Einsatz von KI und besondere Zertifizierung


Ebenso wichtig wie die Anschaffung des Neugeräts in der Notaufnahme war der Tausch des alten CTs im MVZ. Dieses war in die Jahre gekommen und wurde durch ein nahezu baugleiches Modell dem der Notaufnahme ersetzt. „Das neue CT in unseren Praxisräumen verfügt über zusätzliche digitale Bildgebungsprogramme und nutzt die innovativen Möglichkeiten im Bereich der künstlichen Intelligenz, beispielsweise zur Erkennung von Verengungen und Kalkablagerungen in den Gefäßen“, erklärt Weise. Werden diese in den Herzkranzgefäßen vermutet, kann dies mit einer Koronar-CT, also einer Röntgenuntersuchung des Herzens, überprüft werden. „Die Koronar-CT stellt eine Alternative zur Herzkatheteruntersuchung für Patienten mit niedriger und mittlerer, aber auch hoher Wahrscheinlichkeit für eine koronare Herzkrankheit dar. Die Behandlungskosten werden unter bestimmten Bedingungen auch von den gesetzlichen Krankenkassen übernommen“, so Dr.

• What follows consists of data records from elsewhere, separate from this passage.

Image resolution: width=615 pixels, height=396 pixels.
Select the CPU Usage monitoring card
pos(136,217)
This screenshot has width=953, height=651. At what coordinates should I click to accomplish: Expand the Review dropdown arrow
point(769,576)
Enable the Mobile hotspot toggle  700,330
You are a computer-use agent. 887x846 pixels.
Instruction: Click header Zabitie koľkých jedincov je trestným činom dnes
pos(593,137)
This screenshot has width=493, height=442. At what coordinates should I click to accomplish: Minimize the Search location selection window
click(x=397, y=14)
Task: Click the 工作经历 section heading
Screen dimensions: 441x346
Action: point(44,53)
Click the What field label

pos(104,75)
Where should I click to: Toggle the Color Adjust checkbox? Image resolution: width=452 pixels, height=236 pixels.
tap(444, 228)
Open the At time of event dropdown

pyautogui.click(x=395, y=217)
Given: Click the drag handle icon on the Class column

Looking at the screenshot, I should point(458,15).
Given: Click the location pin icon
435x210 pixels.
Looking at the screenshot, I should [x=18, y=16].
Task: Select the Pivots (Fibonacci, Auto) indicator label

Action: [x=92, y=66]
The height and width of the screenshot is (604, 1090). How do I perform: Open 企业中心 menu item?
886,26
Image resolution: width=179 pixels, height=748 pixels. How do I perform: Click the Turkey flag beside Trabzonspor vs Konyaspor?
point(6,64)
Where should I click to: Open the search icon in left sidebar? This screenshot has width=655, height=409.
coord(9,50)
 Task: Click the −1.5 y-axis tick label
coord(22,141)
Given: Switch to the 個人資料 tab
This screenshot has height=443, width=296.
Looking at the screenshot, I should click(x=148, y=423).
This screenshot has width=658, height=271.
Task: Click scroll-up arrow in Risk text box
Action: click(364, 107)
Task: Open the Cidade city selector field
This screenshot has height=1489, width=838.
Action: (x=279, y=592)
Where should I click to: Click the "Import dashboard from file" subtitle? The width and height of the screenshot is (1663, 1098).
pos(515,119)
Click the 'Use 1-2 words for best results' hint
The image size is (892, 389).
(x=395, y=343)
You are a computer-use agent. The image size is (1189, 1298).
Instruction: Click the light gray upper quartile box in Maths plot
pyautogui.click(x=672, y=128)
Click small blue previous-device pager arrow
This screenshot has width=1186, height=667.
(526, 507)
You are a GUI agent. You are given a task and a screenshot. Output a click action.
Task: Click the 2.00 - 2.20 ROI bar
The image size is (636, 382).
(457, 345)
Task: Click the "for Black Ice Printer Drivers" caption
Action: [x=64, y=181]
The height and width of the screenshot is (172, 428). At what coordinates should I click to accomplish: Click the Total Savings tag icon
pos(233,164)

Svenja Fabian, die als eine der wenigen Ärztinnen in der Region von der Deutschen Röntgengesellschaft zertifiziert wurde. Dies ist zum einen notwendig, um die Leistung über die gesetzlichen Krankenkassen abzurechnen und zum anderen an feste Qualitätsstandards wie eine vorgegebene Anzahl von durchgeführten und befundeten Untersuchungen, spezielle Fortbildungen sowie eine Prüfung geknüpft.

Exzellente, interdisziplinäre Zusammenarbeit – kurzfristige Termine


Neben den neuen, technischen Möglichkeiten spielt die exzellente interdisziplinäre Zusammenarbeit eine entscheidende Rolle: „Wir haben hier in Wolfenbüttel den Vorteil, dass wir direkt mit dem Team der Kardiologie des Klinikums zusammenarbeiten können“, berichtet Fabian. Jede Koronar-CT werde gemeinsam besprochen und ausgewertet sowie auf die Vorbefunde geschaut. Wenn eine Koronar-CT auffällige Befunde liefert, können Patienten direkt im Klinikum, u.a. mittels Herzkatheteruntersuchung, weiterversorgt bzw. behandelt werden. „Da wir die Patienten bereits aus der Praxis kennen, sparen wir auf der einen Seite wertvolle Zeit, auf der anderen Seite baut es mögliche Ängste und Bedenken der Patienten ab“, stellt Dr. Christian Gubbe, Oberarzt der Klinik für Innere Medizin - Kardiologie weitere Vorteile der sektorübergreifenden Zusammenarbeit; sprich, zwischen ambulanter und stationärer Versorgung, heraus.

Letztlich ginge es darum, gemeinsam das Beste für die Patienten herauszuholen. „Termine für eine Koronar-CT sind kurzfristig, nach Sichtung der notwendigen Unterlagen, möglich“, so Dr. Fabian Weise abschließend.